SEKATO.ID, JAMBI – Ribuan peluang kerja dibuka dalam Job Fair Kota Jambi 2026 yang digelar di kawasan Banjuran Budayo, Kota Baru, Rabu (20/5/2026). Kegiatan yang menjadi bagian dari rangkaian HUT ke-80 Pemerintah Kota Jambi dan Hari Jadi Tanah Pilih Pusako Betuah ke-625 itu langsung dipadati anak-anak muda yang berburu masa depan.
Maulana bersama Diza Hazra Aljosha turun langsung meninjau lokasi job fair. Suasana ramai terlihat sejak pagi, dengan antrean pencari kerja memenuhi stan perusahaan yang berasal dari dalam maupun luar negeri.
Maulana mengatakan, job fair tersebut berlangsung selama dua hari dengan melibatkan 44 perusahaan. Ribuan lowongan kerja disiapkan untuk masyarakat Jambi, mulai dari sektor kesehatan, kosmetik, perhotelan hingga peluang kerja luar negeri.
“Untuk lowongan dalam negeri tersedia 876 tenaga kerja. Kemudian luar negeri government to government sebanyak 3.700 tenaga kerja dan private to private sekitar 900 tenaga kerja. Total keseluruhan ada 4.576 kebutuhan tenaga kerja,” ujar Maulana.
Menurutnya, job fair bukan sekadar kegiatan seremonial tahunan, tetapi menjadi salah satu langkah nyata pemerintah daerah dalam menekan angka pengangguran, khususnya di kalangan generasi muda.
Salah satu yang paling menyita perhatian pengunjung adalah program perekrutan tenaga kerja ke Jepang. Sebuah perusahaan disebut membuka kesempatan bagi 150 anak muda Jambi untuk mendapatkan pelatihan sebelum diberangkatkan magang ke Negeri Sakura.
Menariknya, biaya pelatihan disebut bisa ditanggulangi terlebih dahulu sehingga peserta tetap memiliki kesempatan mengikuti program tersebut.
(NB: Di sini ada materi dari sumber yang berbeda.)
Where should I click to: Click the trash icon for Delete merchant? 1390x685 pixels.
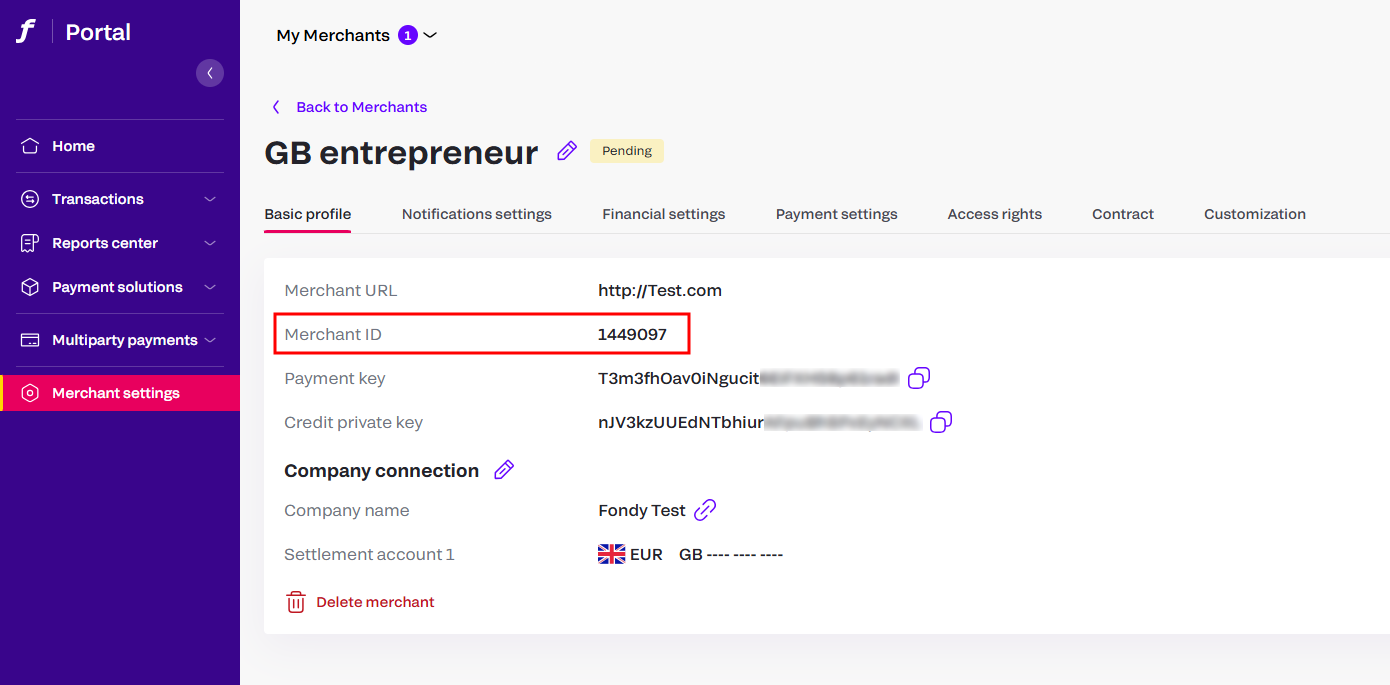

Tak hanya bekerja, peserta juga diberi peluang melanjutkan pendidikan selama berada di Jepang sesuai jurusan yang diminati.
“Ini peluang besar bagi anak-anak yang baru tamat SMA. Mereka bisa bekerja di luar negeri, pulang membawa modal, pengalaman dan ilmu untuk menjadi pengusaha,” katanya.
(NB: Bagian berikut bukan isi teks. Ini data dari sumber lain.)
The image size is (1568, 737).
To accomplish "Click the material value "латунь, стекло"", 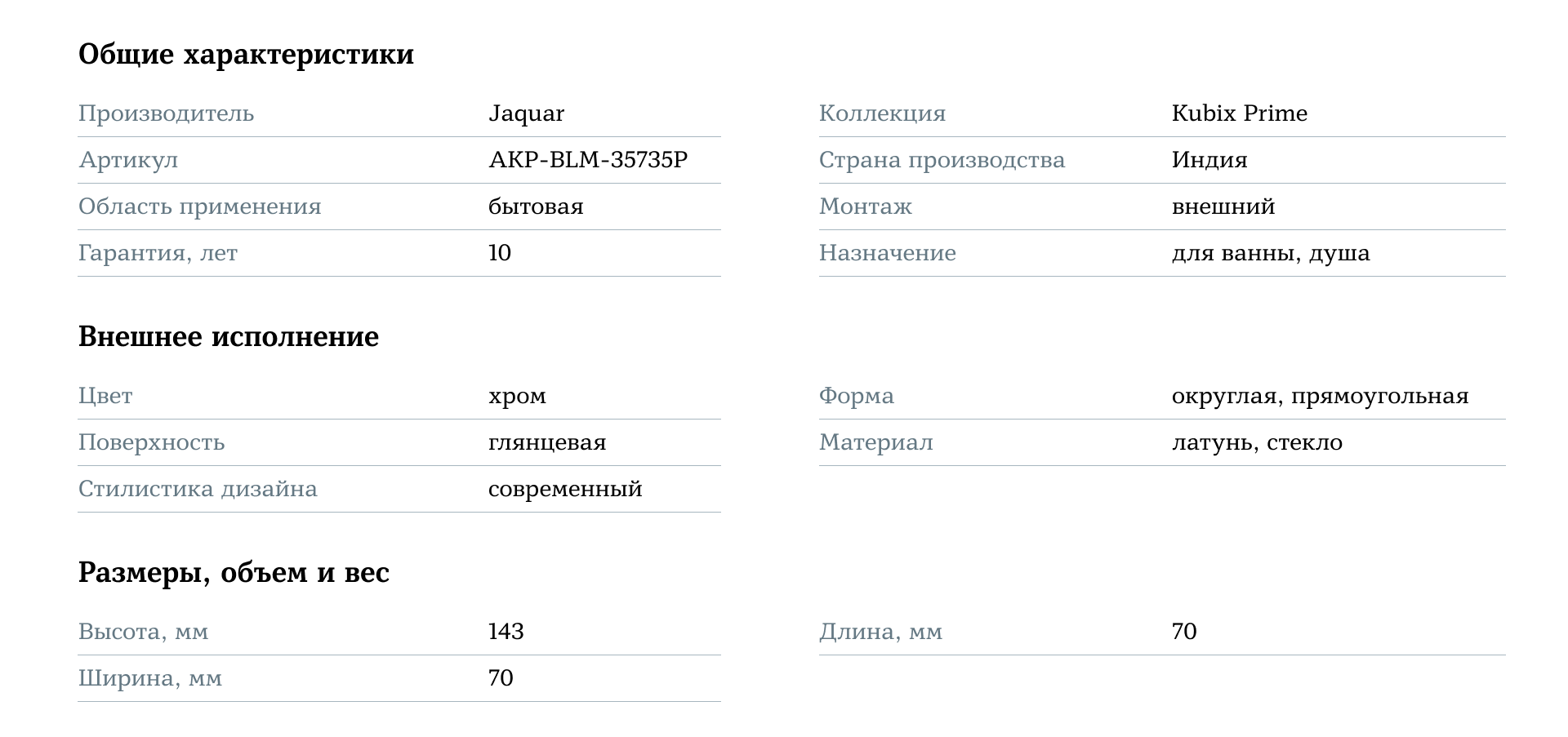I will pos(1257,442).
Maulana juga menyoroti perhatian pemerintah terhadap penyandang disabilitas. Dalam job fair tersebut, tersedia lowongan khusus di bidang perhotelan dan restoran yang disesuaikan dengan kebutuhan masing-masing peserta disabilitas, lengkap dengan pelatihan khusus dan perlindungan hukum.
Selain membuka akses kerja, Pemerintah Kota Jambi berharap kegiatan seperti ini mampu membangun mental kerja keras di kalangan anak muda. Maulana menegaskan tidak ada keberhasilan yang bisa diraih tanpa perjuangan dan kemauan untuk terus mencari peluang.
“Jangan patah semangat. Perjuangan itu selalu dimulai dari bawah. Yang penting punya semangat, mau bekerja keras dan memanfaatkan peluang yang ada,” tutupnya.